Harry shook his head. "I had enough trouble with a bludger just being in the stands; people would be trying to kill me all the time on the Quidditch Pitch. Besides, the last think I want to do is give the Weasley twins a chance to go at me with bats."

Apparently the youngest Weasley had decided that Harry was her savior and she had an alarming sort of obsession with him. The twins had already warned Harry against pursuing it.

"Maybe you should try it, Potter. You'd end up with a dozen brats in no time, given the way the Weasleys breed."

Harry shuddered. The idea of having children in a world where he wasn't sure he'd even last the afternoon was horrible.

"Maybe we should be getting back," Harry said, noting that most of the other students were heading out of the hall.

Malfoy nodded. "Nice, uneventful feast this year."

Suddenly there was a commotion at the doors to the Great Hall and people began to stream back inside. The Gryffindors seemed to be agitated.

Harry closed his eyes. "You had to say it."

"What's going on," Malfoy asked.

"Sirius Black just slashed the painting leading into the Gryffindor common room," the nearest prefect said. "The teachers are bringing everybody back to the Great Hall."

Harry held out a hand to Malfoy. "Pay up."

Malfoy looked sour. "Are you a seer Potter? How could you know it would happen by Halloween?"

Harry had known that part of the reason Malfoy was looking so cheerful was that he was convinced he would win a bet they'd made earlier in the year.

How Malfoy of all people could believe that Hogwarts was secure was beyond Harry's ability to comprehend. Where was the Slytherin cynicism? The natural distrust held by anyone who wasn't an idiot.

"Once is a coincidence, twice, maybe still, but three times is a pattern," Harry said cryptically. His parents had been killed on Halloween as well as the troll and basilisk incidents. Apparently evil loved a holiday as much as everyone else.

"You'll have to wait until we get back to the room," Malfoy said. "I don't have any money on me."

A problem with traditional wizard wear was a lack of pockets. Most muggle borns and half bloods wore muggle clothes underneath their school robes, but purebloods like Malfoy wouldn't be seen dead in them.

Dumbledore appeared, and apparently he had learned a lesson from the debacle the first year. Everyone was to stay in the Great Hall for the evening as the teachers all searched the castle.

Harry was impressed as Dumbledore effortlessly summoned eight hundred sleeping bags that were apparently intended to last throughout the night. It was a testament to his power.

Seeing Neville and Hermione, Harry found a sleeping bag in the corner well away from the door. He was happier sleeping away from the older Slytherins anyway, especially since the Gryffindors didn't hate him as much this year as they had in the past.

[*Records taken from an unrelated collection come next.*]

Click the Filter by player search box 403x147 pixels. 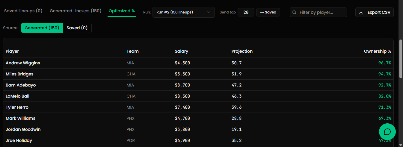tap(321, 12)
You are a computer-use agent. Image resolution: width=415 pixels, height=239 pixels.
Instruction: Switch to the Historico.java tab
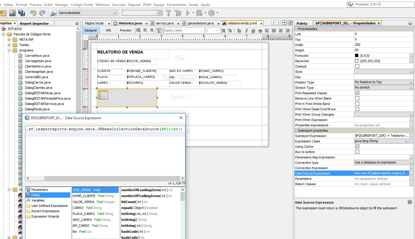[130, 23]
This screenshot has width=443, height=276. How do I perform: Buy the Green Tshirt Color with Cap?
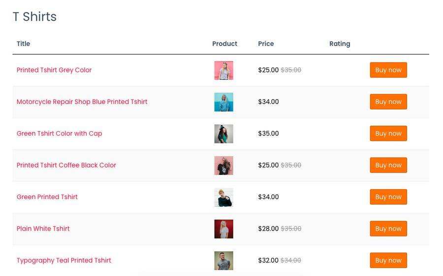click(388, 134)
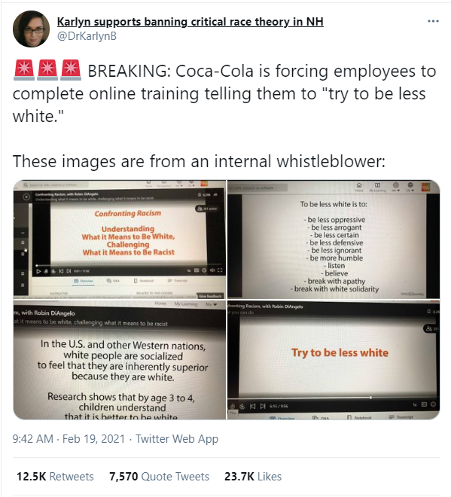Click the 9:42 AM Feb 19, 2021 timestamp
This screenshot has width=451, height=497.
tap(69, 439)
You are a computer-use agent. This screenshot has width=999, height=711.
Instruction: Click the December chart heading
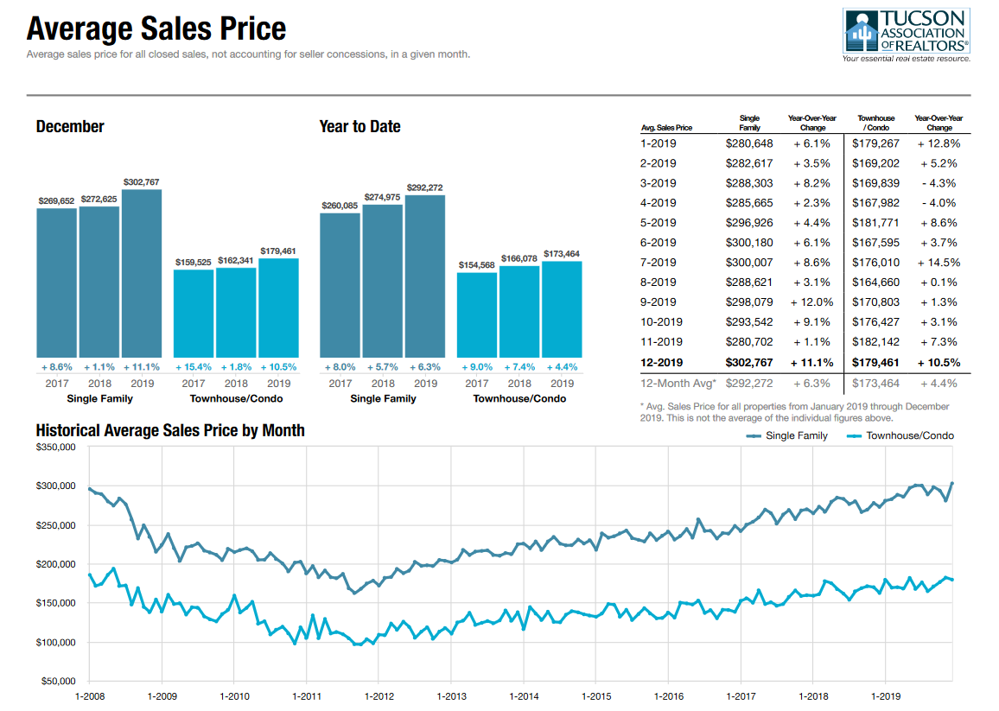coord(70,127)
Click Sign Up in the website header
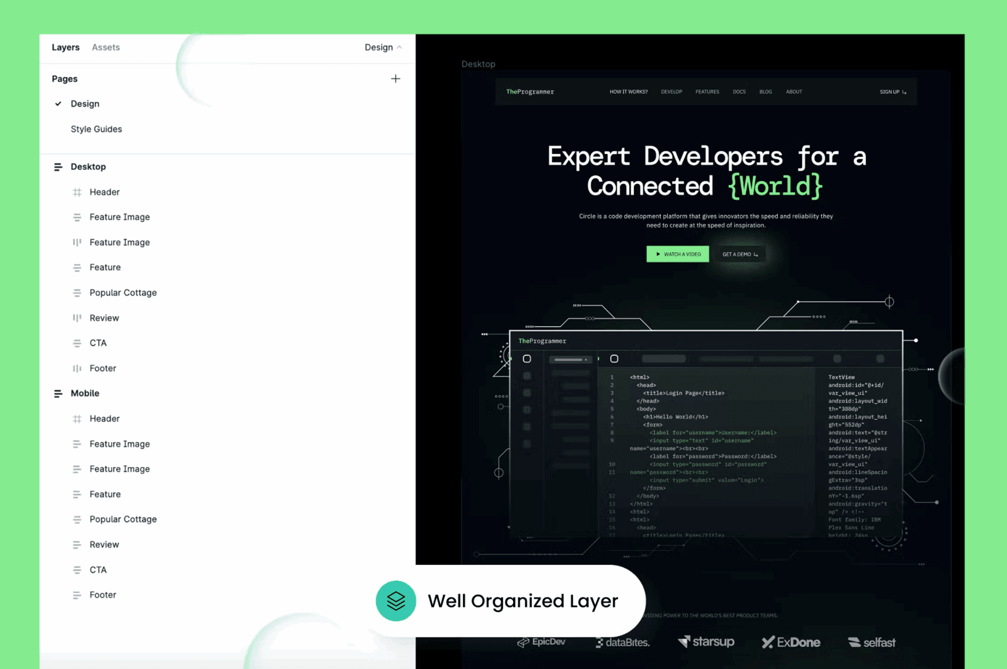 point(892,92)
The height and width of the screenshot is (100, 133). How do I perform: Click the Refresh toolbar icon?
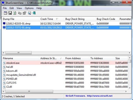coord(15,13)
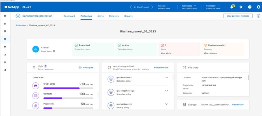Click the help question mark icon
Viewport: 262px width, 116px height.
250,7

"How do you think he got in?" Neville asked. He was shaken. Apparently both he and Hermione had actually seen the slashed painting and both of them looked white faced.

Harry shrugged. "This place is like a sieve."

Glancing around , he reached quietly into his pocket where he kept the Marauder's map. Since learning that Sirius Black had decided to specifically target him, he'd begun to keep the map on his person at all times along with his invisibility cloak.

He planned to check the map the moment he was able to do so without being seen. If Sirius Black was still on the grounds he'd find a way to get to him.

The sooner he stopped Black, the sooner the dementors would be removed from around the school.